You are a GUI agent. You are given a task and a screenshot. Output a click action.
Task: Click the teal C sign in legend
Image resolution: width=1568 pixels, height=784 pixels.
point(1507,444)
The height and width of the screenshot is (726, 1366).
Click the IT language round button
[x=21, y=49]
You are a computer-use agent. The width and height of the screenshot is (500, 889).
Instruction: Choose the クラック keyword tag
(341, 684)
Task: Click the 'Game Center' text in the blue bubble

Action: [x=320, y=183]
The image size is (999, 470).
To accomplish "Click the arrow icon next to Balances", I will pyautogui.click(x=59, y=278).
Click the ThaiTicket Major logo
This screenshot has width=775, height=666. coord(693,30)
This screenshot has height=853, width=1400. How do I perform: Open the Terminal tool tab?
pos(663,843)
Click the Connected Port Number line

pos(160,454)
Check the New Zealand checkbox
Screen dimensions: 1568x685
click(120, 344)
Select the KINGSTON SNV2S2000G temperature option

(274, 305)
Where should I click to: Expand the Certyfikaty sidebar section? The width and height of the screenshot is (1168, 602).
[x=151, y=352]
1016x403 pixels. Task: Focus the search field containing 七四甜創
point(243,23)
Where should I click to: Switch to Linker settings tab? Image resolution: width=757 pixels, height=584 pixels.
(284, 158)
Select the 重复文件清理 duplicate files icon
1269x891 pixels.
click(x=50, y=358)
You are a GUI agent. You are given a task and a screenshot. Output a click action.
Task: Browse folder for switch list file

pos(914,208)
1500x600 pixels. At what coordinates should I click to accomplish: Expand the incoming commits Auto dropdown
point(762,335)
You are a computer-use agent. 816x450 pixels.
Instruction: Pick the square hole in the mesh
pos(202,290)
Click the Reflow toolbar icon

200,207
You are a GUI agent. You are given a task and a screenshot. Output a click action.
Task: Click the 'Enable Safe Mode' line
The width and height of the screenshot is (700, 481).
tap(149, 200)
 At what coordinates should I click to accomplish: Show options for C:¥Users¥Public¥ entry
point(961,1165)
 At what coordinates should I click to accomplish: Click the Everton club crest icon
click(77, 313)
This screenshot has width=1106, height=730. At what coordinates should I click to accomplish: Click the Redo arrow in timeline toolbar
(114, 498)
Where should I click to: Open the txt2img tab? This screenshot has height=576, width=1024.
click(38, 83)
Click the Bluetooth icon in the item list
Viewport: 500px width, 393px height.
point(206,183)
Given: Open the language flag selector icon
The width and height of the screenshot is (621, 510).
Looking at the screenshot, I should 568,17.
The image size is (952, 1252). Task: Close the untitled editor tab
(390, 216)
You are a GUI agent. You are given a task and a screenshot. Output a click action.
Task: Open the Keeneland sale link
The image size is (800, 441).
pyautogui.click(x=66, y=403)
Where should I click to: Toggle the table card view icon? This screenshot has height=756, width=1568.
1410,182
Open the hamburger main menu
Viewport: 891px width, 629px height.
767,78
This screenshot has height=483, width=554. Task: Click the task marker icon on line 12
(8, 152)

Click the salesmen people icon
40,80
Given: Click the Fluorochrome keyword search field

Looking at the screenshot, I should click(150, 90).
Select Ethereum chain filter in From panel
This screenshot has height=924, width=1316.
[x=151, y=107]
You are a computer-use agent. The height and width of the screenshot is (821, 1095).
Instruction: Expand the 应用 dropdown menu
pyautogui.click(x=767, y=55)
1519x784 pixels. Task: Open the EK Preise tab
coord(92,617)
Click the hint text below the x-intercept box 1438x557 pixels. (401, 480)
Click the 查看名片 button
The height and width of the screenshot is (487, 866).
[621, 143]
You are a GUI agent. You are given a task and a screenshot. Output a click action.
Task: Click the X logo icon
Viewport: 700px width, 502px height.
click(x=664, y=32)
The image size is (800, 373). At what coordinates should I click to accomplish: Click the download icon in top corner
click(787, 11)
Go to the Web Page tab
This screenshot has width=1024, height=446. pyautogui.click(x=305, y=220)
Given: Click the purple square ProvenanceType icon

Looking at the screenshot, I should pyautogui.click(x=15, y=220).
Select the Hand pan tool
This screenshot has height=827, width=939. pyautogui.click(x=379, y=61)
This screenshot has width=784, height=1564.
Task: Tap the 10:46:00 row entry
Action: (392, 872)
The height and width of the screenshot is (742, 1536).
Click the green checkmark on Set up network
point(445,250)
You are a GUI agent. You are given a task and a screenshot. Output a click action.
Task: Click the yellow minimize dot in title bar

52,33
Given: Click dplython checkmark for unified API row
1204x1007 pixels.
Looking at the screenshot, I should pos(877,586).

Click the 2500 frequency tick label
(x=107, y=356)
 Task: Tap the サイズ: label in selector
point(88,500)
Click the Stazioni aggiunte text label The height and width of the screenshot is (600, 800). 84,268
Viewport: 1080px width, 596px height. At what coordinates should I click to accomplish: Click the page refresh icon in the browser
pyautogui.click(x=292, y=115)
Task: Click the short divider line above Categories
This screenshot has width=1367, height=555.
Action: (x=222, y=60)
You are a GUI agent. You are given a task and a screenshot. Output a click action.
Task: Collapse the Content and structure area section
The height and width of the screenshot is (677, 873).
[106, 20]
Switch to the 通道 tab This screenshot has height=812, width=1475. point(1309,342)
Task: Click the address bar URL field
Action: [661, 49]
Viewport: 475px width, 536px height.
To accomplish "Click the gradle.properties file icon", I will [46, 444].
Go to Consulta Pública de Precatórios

####################

■ Problem ■
All lines from the beginning of the material above through the one with "The image size is (999, 470)." need to be returned exactly; please return those and only those.

■ Worked solution ■
You are a GUI agent. You are given a task and a screenshot. Output a click action.
Task: Click the teal C sign in legend
Image resolution: width=1568 pixels, height=784 pixels.
point(1507,444)
The height and width of the screenshot is (726, 1366).
Click the IT language round button
[x=21, y=49]
You are a computer-use agent. The width and height of the screenshot is (500, 889).
Instruction: Choose the クラック keyword tag
(341, 684)
Task: Click the 'Game Center' text in the blue bubble

Action: [x=320, y=183]
The image size is (999, 470).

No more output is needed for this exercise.